- _Exercise directions_
Starting with the first line of the data and going on through the line with "pos(923,277)", copy out those lines again, requests included, and scale every coordinate in the answers by 1.05, rounding each result to a whole number with halves rounded up. Give only these lines.
= = = = = = =
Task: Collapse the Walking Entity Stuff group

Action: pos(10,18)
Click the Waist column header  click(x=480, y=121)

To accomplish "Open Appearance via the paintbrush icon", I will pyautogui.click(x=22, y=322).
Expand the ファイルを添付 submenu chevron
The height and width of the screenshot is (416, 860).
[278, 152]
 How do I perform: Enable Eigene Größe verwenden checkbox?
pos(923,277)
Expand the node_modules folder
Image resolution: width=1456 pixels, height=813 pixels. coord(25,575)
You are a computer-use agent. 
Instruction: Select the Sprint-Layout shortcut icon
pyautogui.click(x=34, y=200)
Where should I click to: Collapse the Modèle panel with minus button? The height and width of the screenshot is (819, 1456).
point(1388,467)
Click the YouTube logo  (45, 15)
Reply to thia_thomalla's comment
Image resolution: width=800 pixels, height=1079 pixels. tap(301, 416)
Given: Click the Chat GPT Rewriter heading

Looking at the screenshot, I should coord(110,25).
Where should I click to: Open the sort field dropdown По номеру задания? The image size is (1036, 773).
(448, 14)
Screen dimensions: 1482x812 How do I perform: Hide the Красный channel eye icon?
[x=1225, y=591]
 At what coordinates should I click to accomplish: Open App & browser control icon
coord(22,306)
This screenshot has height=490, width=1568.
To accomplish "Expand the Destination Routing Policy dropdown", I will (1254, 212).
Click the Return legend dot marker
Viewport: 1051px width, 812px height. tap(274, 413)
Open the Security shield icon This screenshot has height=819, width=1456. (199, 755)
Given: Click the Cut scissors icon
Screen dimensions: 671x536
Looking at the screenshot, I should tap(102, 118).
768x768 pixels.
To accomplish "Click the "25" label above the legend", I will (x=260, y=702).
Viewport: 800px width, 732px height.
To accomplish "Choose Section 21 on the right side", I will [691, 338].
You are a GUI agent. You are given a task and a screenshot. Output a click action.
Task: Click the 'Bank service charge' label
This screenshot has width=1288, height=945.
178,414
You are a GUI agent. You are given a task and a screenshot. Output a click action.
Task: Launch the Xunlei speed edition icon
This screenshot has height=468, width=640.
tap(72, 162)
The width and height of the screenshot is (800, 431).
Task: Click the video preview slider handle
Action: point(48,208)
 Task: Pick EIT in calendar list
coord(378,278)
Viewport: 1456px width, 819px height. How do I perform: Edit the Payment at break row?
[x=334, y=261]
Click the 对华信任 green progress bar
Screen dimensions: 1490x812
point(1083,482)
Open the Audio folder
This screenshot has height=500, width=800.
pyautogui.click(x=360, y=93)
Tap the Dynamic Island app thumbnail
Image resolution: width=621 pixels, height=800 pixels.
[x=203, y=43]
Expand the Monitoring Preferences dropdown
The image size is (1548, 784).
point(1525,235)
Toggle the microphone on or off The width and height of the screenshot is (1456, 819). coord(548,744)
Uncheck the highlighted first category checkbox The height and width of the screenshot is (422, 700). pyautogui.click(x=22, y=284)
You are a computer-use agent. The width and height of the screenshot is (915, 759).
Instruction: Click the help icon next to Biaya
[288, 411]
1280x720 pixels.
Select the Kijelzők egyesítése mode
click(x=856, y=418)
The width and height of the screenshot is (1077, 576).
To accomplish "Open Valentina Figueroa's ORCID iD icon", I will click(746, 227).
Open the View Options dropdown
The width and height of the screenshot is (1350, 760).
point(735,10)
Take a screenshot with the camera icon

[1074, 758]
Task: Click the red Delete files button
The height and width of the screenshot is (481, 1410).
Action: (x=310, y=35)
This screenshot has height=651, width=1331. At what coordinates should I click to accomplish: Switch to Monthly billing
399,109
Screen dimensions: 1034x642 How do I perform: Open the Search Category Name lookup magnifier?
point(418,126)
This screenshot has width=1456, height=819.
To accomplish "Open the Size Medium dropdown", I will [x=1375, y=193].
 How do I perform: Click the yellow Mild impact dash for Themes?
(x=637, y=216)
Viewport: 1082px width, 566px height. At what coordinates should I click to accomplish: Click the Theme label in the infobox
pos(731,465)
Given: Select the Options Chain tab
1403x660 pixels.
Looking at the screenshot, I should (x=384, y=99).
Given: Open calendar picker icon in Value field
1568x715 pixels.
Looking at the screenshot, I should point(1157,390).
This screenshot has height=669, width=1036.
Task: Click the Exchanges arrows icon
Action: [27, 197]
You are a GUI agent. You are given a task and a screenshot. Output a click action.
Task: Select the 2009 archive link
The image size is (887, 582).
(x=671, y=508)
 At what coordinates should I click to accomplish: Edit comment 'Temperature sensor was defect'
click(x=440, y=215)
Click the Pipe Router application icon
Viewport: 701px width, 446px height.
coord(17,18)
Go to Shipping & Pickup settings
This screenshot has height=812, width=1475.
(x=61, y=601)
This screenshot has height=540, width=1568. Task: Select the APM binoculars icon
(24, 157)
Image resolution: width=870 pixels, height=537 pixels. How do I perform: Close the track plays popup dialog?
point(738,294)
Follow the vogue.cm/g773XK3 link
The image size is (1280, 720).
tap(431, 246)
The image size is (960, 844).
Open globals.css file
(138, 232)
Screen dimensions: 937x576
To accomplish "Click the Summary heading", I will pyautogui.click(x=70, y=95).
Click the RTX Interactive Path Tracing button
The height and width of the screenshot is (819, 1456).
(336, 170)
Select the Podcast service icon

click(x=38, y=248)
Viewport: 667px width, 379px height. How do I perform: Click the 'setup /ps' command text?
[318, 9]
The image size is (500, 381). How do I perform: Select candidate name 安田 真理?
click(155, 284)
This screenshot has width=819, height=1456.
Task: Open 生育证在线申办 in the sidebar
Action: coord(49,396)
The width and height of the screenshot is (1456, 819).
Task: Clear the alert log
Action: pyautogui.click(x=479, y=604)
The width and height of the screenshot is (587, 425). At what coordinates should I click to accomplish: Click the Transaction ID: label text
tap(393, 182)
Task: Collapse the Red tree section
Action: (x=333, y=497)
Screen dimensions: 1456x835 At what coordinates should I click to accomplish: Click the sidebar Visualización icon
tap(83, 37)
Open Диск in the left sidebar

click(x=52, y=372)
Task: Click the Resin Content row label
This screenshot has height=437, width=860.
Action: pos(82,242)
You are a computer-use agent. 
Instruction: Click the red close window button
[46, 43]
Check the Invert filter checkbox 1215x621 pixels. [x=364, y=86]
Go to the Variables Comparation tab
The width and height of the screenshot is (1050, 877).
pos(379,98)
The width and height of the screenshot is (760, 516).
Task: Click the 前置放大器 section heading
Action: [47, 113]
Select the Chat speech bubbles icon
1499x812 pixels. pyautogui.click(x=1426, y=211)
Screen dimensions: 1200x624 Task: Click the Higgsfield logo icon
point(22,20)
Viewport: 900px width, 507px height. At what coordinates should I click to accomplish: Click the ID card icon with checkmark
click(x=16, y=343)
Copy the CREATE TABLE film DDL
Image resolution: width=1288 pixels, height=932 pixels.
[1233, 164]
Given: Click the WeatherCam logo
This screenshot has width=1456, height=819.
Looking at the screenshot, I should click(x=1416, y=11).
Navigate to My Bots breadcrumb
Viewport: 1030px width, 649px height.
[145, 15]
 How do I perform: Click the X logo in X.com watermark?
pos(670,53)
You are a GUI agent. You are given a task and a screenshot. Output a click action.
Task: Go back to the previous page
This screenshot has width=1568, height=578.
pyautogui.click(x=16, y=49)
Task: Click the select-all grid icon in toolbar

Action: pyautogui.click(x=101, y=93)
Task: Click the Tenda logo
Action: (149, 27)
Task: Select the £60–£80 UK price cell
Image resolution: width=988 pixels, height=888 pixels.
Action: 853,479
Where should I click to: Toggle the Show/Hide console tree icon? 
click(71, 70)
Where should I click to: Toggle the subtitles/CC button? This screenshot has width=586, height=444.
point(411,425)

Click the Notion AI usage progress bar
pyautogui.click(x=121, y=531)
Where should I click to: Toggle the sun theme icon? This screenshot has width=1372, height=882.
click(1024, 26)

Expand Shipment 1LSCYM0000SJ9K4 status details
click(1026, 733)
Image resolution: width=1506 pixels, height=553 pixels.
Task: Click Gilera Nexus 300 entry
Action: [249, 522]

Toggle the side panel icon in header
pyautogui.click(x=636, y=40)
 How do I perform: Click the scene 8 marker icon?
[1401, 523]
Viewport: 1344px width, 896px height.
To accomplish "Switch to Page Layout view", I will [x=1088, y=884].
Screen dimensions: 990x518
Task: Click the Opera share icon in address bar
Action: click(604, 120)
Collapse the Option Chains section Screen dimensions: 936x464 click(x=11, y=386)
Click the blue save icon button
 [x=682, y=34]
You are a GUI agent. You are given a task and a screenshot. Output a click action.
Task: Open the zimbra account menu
= = = = = = =
- _Response to this task_
Task: Collapse the Walking Entity Stuff group

Action: pos(11,19)
Click the Waist column header  click(x=504, y=127)

To accomplish "Open Appearance via the paintbrush icon", I will pyautogui.click(x=23, y=338).
Expand the ファイルを添付 submenu chevron
The height and width of the screenshot is (416, 860).
[292, 160]
 How do I perform: Enable Eigene Größe verwenden checkbox?
pos(969,291)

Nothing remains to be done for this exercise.